> **Page extract**:
┄┄┄┄┄┄┄┄┄┄

HIFK Fotboll or IFK Helsingfors is an association football section of HIFK, a sports club based in Helsinki, Finland. The men's football team competes in the highest tier of Finnish football, Veikkausliiga. Their home ground is the Bolt Arena.

History

Idrottsföreningen Kamraterna i Helsingfors was formed on 15 October 1897 by Georges Doubitsky, a 15-year-old student at the Svenska Reallyceum school in Helsinki. In those early years the club specialised in athletics, football and bandy. The football section was established in 1907, the same year that the Football Association of Finland was founded. The first football match played HIFK was at the Kaisaniemi ground on 17 May 1908 where the new team lost 1–2 to Unitas.

In those early years HIFK were runners-up in the Mestaruussarja (then played as a cup competition) on 5 occasions in 1909, 1912, 1928 and 1929. In addition in 1912 the Finnish Football team at the Stockholm Olympics comprised a team of HIFK players.

HIFK won their first Finnish championship (Mestaruussarja) in 1930 a feat that they were to repeat on three other occasions in 1931, 1933 and 1937 in a tremendous decade for the club.  HIFK also won the Mestaruussarja in 1947, 1959 and 1961. In total HIFK won the Finnish championship on 7 occasions.

┄┄┄┄┄┄┄┄┄┄

Collection entries:
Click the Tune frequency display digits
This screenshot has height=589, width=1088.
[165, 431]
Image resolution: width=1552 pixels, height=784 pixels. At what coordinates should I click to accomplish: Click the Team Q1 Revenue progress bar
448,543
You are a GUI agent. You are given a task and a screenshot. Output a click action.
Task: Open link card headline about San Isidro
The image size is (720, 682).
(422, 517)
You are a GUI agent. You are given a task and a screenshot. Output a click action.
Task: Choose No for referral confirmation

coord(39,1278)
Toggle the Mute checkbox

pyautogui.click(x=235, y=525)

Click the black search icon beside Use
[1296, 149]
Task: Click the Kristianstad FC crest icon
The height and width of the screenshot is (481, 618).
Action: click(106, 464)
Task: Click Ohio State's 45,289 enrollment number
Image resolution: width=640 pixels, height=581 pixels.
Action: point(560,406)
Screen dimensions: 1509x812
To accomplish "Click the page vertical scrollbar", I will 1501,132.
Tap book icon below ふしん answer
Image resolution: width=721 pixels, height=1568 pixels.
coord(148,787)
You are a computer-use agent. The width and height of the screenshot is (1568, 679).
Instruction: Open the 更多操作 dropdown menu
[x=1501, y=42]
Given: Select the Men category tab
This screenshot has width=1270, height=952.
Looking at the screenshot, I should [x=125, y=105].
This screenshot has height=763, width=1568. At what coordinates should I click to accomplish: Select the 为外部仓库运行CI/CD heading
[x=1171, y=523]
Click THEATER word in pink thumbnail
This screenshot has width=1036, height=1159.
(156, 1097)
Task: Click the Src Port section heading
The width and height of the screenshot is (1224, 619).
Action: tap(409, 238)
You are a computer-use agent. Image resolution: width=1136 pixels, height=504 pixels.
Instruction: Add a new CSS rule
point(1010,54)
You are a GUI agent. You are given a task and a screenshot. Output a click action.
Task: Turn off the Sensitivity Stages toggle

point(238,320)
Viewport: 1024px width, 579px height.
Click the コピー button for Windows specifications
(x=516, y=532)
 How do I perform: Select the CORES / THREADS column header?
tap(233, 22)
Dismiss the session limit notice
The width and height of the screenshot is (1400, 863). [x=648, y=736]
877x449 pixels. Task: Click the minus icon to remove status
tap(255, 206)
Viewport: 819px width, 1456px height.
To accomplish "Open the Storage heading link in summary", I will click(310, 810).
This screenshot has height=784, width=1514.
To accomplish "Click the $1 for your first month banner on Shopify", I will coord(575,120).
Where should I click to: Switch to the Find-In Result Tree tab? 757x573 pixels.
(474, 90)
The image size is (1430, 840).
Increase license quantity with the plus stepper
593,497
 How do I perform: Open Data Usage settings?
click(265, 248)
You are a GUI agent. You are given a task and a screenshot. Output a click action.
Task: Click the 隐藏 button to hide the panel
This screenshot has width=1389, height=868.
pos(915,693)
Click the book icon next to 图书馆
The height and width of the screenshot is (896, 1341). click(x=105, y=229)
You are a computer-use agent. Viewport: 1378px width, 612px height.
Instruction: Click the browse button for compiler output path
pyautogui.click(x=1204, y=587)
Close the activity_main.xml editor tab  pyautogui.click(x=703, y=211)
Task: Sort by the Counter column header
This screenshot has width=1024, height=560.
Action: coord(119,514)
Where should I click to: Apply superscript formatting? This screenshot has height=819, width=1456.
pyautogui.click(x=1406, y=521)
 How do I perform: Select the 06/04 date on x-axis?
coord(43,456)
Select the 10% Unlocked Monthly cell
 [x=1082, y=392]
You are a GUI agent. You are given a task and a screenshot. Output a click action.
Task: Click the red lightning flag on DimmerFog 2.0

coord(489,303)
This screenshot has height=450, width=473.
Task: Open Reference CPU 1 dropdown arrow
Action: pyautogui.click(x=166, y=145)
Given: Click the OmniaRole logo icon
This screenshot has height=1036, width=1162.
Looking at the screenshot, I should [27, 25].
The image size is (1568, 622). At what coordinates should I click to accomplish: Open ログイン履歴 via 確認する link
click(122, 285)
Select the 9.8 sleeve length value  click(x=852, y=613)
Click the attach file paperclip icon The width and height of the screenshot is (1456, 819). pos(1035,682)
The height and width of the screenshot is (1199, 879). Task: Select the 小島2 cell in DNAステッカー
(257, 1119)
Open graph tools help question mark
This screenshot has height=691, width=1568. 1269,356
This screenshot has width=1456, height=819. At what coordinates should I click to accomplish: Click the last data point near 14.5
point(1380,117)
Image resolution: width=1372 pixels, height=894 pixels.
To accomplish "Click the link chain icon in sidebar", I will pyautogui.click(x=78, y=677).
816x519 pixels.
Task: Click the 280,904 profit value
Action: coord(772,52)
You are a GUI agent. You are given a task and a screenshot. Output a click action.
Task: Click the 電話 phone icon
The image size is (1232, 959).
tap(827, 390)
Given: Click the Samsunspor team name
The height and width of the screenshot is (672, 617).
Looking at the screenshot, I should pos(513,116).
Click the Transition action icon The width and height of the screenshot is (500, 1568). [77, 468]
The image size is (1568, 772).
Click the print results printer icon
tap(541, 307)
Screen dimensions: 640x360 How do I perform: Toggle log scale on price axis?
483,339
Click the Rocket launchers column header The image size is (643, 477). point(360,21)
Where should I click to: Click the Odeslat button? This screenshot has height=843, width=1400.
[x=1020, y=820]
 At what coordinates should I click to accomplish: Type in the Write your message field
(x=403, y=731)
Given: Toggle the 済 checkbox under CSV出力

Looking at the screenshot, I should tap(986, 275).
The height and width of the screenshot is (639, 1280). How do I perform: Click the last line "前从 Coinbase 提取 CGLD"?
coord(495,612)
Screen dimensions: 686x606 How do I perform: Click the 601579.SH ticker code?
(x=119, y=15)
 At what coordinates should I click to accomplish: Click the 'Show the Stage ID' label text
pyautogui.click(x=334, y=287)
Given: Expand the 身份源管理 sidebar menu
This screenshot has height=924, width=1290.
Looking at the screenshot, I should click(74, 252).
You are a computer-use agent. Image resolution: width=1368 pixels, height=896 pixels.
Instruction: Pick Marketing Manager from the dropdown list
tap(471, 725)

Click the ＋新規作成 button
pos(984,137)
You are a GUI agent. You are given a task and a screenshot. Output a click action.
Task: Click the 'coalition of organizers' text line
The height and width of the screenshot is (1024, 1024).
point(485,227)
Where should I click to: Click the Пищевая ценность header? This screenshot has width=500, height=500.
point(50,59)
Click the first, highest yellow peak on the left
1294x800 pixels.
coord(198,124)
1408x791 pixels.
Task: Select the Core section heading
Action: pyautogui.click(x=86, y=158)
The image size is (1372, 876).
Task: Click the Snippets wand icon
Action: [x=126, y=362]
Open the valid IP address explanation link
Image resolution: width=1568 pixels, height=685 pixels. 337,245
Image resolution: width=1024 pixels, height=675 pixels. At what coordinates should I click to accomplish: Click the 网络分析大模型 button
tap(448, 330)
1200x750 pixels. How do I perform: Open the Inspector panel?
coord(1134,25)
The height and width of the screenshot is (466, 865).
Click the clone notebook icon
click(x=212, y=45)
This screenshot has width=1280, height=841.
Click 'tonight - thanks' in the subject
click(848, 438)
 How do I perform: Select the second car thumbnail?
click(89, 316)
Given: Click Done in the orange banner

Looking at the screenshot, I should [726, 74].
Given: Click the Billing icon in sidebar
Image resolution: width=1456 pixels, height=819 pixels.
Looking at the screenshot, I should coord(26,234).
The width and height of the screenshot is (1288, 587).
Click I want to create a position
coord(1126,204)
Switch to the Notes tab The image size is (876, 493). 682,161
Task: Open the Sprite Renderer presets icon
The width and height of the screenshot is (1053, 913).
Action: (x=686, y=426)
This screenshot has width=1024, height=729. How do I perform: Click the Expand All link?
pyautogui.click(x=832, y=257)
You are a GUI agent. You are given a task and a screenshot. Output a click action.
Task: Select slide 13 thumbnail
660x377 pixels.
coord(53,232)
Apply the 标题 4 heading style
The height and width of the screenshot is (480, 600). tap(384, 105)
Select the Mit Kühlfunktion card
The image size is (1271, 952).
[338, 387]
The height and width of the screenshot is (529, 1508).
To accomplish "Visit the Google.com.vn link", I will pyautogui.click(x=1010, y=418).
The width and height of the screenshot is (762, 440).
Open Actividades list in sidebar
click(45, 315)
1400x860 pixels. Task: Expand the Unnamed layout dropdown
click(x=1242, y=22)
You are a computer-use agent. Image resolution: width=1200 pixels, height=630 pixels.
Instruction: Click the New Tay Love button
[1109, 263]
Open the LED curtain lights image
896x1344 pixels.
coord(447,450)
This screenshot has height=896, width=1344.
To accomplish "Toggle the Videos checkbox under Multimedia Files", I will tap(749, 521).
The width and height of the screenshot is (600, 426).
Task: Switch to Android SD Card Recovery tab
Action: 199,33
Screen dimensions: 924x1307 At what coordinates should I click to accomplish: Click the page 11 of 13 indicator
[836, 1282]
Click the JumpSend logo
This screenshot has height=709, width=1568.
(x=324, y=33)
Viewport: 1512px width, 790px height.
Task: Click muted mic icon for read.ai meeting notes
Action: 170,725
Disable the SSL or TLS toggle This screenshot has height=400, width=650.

┄┄┄┄┄┄┄┄┄┄

> **Exercise instructions**:
**1.** From the HIFK Fotboll history, list every year in which HIFK won the Finnish championship.
**2.** Write the next part of the HIFK Fotboll history, picking up after its final sentence.

> **Answers given**:
**1.** 1930, 1931, 1933, 1937, 1947, 1959, 1961

**2.**
HIFK was one of the most successful football sides in Finland until the early 1970s when the team were relegated from the Mestaruussarja (Finnish Premier League). After 1972 the team wandered around the lower divisions of Finnish football, having even played in the Nelonen (Fourth Division), the fifth tier of the Finnish football league system, in 1980–83 and 2003–05, and only would return to the first level 43 years later.

In total, since 1930, HIFK have played 33 seasons in the Mestaruussarja (the top tier), 22 seasons in the second tier and 19 seasons in the third tier.  Their best spell in recent decades was from 1999 to 2002 when the club participated in the Ykkönen (First Division). However, the club overstretched themselves which resulted in the withdrawal from the Ykkönen at the end of the 2002 season and taking the place of the second team in the Nelonen (Fourth Division) in 2003. More recently, in 2010, they won the third tier, after defeating FC Santa Claus in the promotion playoff match, returning them to the second-tier Ykkönen of Finnish football for seasons 2011 and 2012, only to be relegated back to Kakkonen after their 2012 season. Back in Kakkonen, HIFK rehired coach Jani Honkavaara who was the coach when HIFK first were promoted to Ykkönen. Since his second term they were able to play in Ykkönen for a third time this millennia, when beating their promotion play-off opponent PS Kemi Kings.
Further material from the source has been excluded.